Reinforcement Learning for Accelerator Beamline Control: a simulation-based approach

TL;DR

This paper presents RLABC, a reinforcement learning library that automates beamline optimization in particle accelerators using simulation, achieving high transmission efficiency comparable to expert manual tuning.

Contribution

RLABC introduces a simulation-based RL framework for beamline optimization, integrating accelerator physics with machine learning to automate and improve tuning processes.

Findings

Achieved 94% and 91% transmission rates on two beamlines.

Demonstrated effectiveness of DDPG in accelerator control tasks.

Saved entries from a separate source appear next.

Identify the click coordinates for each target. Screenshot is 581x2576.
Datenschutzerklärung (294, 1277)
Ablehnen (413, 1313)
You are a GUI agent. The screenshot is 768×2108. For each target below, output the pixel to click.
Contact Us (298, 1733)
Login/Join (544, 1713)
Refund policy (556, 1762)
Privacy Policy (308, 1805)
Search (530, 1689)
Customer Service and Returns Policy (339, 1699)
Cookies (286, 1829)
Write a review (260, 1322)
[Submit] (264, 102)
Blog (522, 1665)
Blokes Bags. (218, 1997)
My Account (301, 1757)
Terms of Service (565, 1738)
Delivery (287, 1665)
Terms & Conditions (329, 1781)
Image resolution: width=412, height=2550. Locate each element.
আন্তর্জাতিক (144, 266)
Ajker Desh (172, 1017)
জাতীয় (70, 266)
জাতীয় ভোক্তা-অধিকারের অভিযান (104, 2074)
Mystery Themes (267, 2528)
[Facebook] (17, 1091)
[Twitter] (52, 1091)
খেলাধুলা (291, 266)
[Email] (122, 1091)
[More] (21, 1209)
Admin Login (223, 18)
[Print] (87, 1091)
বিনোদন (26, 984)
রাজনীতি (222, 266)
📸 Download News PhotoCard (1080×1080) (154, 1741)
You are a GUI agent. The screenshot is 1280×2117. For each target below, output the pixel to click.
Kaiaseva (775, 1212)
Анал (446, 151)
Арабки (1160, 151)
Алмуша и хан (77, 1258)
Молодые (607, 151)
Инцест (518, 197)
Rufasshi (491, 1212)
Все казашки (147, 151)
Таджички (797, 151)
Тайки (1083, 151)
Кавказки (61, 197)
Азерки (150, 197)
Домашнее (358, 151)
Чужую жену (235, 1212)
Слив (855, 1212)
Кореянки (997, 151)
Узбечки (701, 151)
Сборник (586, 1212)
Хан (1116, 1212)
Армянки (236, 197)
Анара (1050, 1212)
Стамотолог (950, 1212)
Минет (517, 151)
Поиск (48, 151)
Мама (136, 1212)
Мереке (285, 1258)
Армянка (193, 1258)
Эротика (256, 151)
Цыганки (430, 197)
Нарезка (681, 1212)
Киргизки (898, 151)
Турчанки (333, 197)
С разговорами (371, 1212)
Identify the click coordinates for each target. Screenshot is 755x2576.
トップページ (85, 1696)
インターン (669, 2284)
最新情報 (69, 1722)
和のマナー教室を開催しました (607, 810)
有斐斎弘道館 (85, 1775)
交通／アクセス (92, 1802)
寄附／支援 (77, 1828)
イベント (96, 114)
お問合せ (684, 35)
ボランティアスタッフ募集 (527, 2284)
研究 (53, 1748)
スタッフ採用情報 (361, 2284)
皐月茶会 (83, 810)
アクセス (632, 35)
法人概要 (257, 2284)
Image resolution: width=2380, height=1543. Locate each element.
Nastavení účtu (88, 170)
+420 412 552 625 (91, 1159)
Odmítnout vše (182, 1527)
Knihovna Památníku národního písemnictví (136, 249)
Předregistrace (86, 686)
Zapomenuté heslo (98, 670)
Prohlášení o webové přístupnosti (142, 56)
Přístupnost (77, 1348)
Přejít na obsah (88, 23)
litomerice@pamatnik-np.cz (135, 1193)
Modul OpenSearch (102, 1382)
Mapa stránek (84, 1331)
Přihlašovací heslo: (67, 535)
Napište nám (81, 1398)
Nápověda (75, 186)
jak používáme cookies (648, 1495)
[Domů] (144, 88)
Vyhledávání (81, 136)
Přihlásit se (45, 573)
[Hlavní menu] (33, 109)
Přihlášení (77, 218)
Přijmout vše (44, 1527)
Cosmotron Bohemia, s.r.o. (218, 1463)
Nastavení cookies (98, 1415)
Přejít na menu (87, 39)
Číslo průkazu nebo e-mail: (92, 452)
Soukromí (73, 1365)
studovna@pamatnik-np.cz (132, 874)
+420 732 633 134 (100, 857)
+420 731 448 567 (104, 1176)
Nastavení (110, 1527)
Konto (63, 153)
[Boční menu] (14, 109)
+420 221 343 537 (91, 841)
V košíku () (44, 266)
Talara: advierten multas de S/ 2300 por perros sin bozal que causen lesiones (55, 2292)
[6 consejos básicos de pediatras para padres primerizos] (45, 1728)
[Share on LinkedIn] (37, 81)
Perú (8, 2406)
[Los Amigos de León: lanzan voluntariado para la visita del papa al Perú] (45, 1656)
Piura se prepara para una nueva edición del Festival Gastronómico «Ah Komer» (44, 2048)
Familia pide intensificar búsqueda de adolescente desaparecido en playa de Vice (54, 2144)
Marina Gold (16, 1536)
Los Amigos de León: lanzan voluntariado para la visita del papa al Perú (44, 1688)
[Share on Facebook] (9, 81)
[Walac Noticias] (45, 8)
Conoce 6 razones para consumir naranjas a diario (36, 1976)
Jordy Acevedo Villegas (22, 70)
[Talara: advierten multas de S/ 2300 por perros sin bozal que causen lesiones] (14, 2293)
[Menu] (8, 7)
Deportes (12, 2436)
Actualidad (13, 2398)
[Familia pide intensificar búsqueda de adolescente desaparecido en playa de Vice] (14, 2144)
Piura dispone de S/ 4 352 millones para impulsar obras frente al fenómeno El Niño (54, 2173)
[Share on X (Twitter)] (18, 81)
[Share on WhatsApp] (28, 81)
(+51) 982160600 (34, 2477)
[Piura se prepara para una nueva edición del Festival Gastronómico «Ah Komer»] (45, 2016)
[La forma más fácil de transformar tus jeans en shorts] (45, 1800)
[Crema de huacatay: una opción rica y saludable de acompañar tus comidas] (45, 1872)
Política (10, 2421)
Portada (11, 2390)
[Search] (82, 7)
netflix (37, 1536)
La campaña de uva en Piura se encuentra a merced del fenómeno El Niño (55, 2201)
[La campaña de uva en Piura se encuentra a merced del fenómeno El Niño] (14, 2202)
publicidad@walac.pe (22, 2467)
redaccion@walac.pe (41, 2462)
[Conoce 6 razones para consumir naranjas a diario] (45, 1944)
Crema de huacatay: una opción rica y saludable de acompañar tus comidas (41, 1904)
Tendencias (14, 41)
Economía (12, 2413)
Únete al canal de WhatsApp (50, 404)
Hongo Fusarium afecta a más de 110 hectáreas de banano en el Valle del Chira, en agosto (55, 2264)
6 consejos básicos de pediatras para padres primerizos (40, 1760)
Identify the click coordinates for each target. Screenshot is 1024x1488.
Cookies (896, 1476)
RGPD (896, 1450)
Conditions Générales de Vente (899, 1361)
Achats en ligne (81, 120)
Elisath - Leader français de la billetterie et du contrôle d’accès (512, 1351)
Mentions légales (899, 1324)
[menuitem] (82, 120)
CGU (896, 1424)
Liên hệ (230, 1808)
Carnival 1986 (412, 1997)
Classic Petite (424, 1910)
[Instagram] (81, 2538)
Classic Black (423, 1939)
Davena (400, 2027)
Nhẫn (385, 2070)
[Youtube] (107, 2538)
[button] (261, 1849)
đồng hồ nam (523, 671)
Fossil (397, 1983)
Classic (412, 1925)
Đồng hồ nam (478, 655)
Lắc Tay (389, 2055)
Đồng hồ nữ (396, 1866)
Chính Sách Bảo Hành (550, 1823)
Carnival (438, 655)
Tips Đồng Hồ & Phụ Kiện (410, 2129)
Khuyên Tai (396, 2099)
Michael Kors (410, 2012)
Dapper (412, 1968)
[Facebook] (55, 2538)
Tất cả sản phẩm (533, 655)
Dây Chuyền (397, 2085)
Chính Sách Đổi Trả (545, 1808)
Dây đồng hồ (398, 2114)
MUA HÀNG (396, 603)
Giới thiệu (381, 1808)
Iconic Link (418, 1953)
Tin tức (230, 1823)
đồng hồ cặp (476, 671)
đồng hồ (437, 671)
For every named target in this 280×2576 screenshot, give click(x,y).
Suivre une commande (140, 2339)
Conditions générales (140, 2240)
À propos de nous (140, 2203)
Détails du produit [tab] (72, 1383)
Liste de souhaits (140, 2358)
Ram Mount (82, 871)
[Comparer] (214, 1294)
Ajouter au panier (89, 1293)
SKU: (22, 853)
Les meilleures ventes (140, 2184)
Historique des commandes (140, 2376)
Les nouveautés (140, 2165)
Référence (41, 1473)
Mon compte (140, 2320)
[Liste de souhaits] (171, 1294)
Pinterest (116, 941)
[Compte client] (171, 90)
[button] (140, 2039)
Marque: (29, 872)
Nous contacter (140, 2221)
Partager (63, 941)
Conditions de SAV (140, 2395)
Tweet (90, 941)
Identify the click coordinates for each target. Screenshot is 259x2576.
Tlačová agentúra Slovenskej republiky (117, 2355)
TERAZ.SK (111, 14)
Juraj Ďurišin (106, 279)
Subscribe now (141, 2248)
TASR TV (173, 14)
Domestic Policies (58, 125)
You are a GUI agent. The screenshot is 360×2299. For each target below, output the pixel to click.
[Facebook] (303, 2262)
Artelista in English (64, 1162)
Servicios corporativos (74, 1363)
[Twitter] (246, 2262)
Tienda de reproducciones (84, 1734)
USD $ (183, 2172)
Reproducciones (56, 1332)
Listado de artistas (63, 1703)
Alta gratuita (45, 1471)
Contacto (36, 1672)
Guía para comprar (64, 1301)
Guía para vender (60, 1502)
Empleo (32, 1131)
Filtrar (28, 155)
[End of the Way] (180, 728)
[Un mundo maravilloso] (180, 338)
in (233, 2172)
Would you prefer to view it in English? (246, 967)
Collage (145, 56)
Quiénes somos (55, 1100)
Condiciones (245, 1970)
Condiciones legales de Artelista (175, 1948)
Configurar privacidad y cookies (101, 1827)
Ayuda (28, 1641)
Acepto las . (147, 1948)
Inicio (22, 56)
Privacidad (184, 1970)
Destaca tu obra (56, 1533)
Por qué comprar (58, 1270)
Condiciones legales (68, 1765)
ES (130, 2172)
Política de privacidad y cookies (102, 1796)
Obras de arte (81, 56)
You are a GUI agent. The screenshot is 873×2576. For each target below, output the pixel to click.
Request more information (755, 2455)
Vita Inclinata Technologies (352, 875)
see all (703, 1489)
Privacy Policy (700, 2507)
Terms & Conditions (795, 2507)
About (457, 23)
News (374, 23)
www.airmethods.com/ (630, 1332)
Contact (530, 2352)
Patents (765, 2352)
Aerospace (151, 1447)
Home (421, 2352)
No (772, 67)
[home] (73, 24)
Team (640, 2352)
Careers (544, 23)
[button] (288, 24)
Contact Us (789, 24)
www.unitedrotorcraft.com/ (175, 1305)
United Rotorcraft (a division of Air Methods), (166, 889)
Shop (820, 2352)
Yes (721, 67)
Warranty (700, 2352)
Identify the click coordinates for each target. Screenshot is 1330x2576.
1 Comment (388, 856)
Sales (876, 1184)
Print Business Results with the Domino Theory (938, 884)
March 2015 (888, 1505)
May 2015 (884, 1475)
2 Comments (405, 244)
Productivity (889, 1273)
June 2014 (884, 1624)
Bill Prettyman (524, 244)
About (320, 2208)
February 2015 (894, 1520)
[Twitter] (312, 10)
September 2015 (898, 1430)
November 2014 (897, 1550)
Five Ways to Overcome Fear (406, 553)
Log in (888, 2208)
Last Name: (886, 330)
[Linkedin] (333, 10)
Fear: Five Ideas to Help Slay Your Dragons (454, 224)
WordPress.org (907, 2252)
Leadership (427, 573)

Provided a versatile tool bridging physics and RL research.

Abstract

Particle accelerators play a pivotal role in advancing scientific research, yet optimizing beamline configurations to maximize particle transmission remains a labor-intensive task requiring expert intervention. In this work, we introduce RLABC (Reinforcement Learning for Accelerator Beamline Control), a Python-based library that reframes beamline optimization as a reinforcement learning (RL) problem. Leveraging the Elegant simulation framework, RLABC automates the creation of an RL environment from standard lattice and element input files, enabling sequential tuning of magnets to minimize particle losses. We define a comprehensive state representation capturing beam statistics, actions for adjusting magnet parameters, and a reward function focused on transmission efficiency. Employing the Deep Deterministic Policy Gradient (DDPG) algorithm, we demonstrate RLABC's efficacy on two beamlines, achieving transmission rates of 94% and 91%, comparable to expert manual optimizations. This approach bridges accelerator physics and machine learning, offering a versatile tool for physicists and RL researchers alike to streamline beamline tuning.